Письмо было от отца. Я выехал в Ярославль и там получил свидание.
Моего отца вынесли на руках двое заключенных в сопровождении
медсестры...
Его разбил паралич, сидеть он не может, ходить — тем
более. На спине у него сплошные волдыри, так как, чтобы перенести
его с места не место, его тащат под руки.
И вот этого больного
человека после вынесения ему приговора направляют в Александровскую тюрьму.
Его в теплушке везут в Александровск, оттуда в Ярославль, Кострому, Киров и, наконец, снова в Ярославль...
В Вологде и
Костроме отец лежал 4 суток на каменном полу и не имел, кроме
куска черного хлеба, никакой еды...
Это безобразное нарушение основного закона нашей Родины —
Закона об уважении человека...
Прошу Вас дать указание прокурору г. Ярославля немедленно перевести моего отца в Ярославскую больницу,
где бы ему смогли обеспечить соответствующий уход...
После ареста отцу предъявили обвинение в том, что он, якобы,
является запасным руководителем правотроцкистского, бухаринского
блока, основываясь на том, что мой отец в период 1934—1942 гг.
работал в газете «Известия», причем до 1937 года отец был помощником ответственного редактора
газеты Бухарина.
Но люди, ведшие
следствие по делу моего отца, по-видимому, не учли, что есть документы, подтверждающие
участие моего отца в разгроме троцкистской
оппозиции в 1927 году.
Это обвинение отец отверг и опроверг.

Перечень заданий
1 - Переведите на английский язык следующее предложение из фрагмента текста: «Это обвинение отец отверг и опроверг.»
2 - Ответьте на вопросы по фрагменту текста.
(a) В какой газете отец работал в 1934—1942 гг.?
(b) Сколько суток отец лежал на каменном полу в Вологде и Костроме?
(c) В какую больницу просят немедленно перевести отца?
3 - Перепишите из фрагмента текста часть, которая начинается со слов «В Вологде и» и заканчивается словами «газеты Бухарина.».

Исходные материалы
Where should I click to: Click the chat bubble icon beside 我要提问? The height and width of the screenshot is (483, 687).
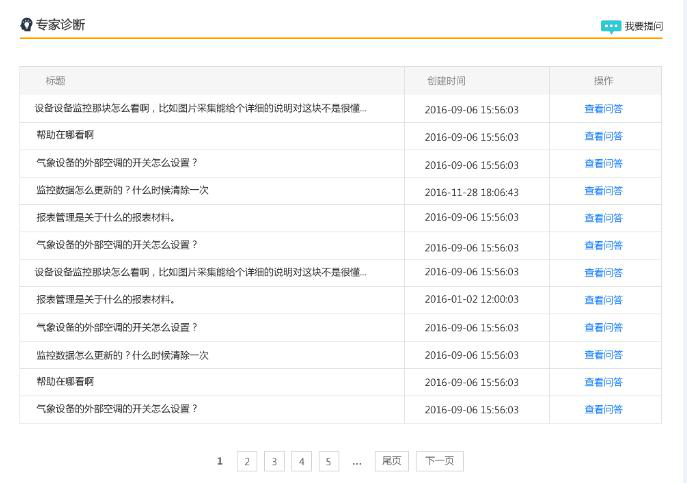(x=610, y=27)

Ожидаемые ответы
1 - My father rejected and refuted this accusation.

2 -
(a) В газете «Известия».
(b) 4 суток.
(c) В Ярославскую больницу.

3 -
В Вологде и
Костроме отец лежал 4 суток на каменном полу и не имел, кроме
куска черного хлеба, никакой еды...
Это безобразное нарушение основного закона нашей Родины —
Закона об уважении человека...
Прошу Вас дать указание прокурору г. Ярославля немедленно перевести моего отца в Ярославскую больницу,
где бы ему смогли обеспечить соответствующий уход...
После ареста отцу предъявили обвинение в том, что он, якобы,
является запасным руководителем правотроцкистского, бухаринского
блока, основываясь на том, что мой отец в период 1934—1942 гг.
работал в газете «Известия», причем до 1937 года отец был помощником ответственного редактора
газеты Бухарина.